The company expects to complete dosing in Q3, 2010, in preparation for filing a New Drug Application (NDA) with the FDA in Q4, 2010.
In 2009, an open-label pilot study demonstrated improved analgesia of flexible dose MoxDuoIR (individual doses up to 24mg morphine/16mg oxycodone) compared to fixed, low dose MoxDuoIR (3mg morphine/2mg oxycodone) in patients with moderate-to-severe pain, following total knee replacement surgery. Based on these results, low dose MoxDuoIR was selected as the control for this pivotal trial.
Study 009, a randomised, double blind trial, is targeted to enroll 140 patients (70 per study Arm) at eight US clinical research sites. Initially, all post-operative patients will receive intravenous patient controlled analgesia (PCA) morphine, until the day following knee replacement surgery. At such time, PCA morphine dosing will be stopped. When pain becomes moderate-to-severe [based on the 10-point Numerical Pain Rating Scale (NPRS)], patients will then be randomised in equal numbers to receive either a flexible regimen of MoxDuoIR (Arm 1) or the low dose control (Arm 2).
For patients assigned to the flexible dose regimen (Arm 1), the initial dose will be based on the company’s proprietary algorithm (developed in the prior open label study) that converts PCA morphine to oral morphine equivalents of MoxDuo IR. All Arm 1 patients will start on at least 12mg/8mg (morphine/oxycodone); patients in Arm 2 will receive a loading dose of 6mg/4mg followed by 3mg/2mg regardless of their initial PCA dosing regimen. All patients will be dosed every four to six hours over a 48-hour period.
The primary endpoint for evaluating the efficacy of flexible dose versus low dose is the difference from baseline in pain intensity scores for each treatment group over the 48-hour treatment period [Sum of Pain Intensity Differences over 48 hours (SPID48) calculated using the 10-point NPRS]. Secondary endpoints include: efficacy relating to the time to onset of analgesia and global assessment of effect (ie total pain relief) as well as amount of supplemental analgesia used throughout the treatment period; and safety as measured by incidence and intensity of opioid-related adverse effects.
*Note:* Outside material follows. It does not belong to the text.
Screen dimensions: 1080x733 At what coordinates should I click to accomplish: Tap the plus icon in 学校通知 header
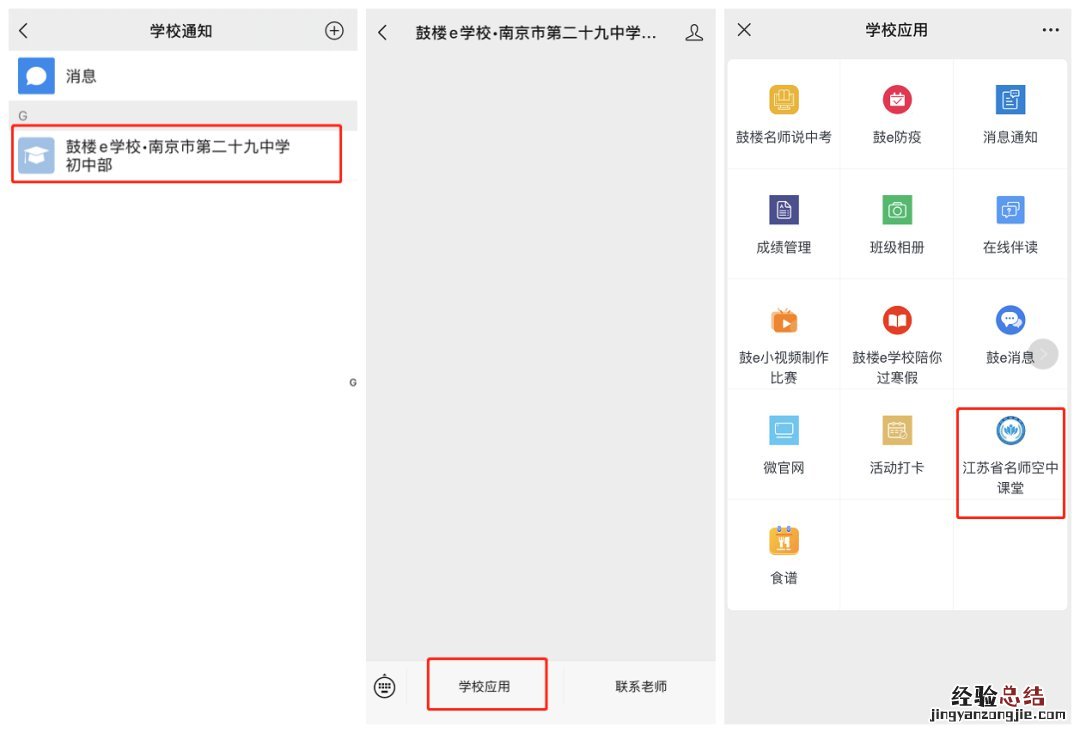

John Holaday, managing director and chief executive officer of QrxPharma, said: “In support of our Phase 3 program, clinical trials conducted to date have consistently demonstrated MoxDuoIR achieves as good or better pain relief with fewer incidences of moderate-severe side effects than morphine, oxycodone or Percocet. Based on these data, we are optimistic about the competitive advantages of MoxDuo.
“With the initiation of the company’s second pivotal trial for MoxDuoIR, we are one step closer to definitively proving the value of our Dual-Opioid product to potential partners, prescribers and
patients.”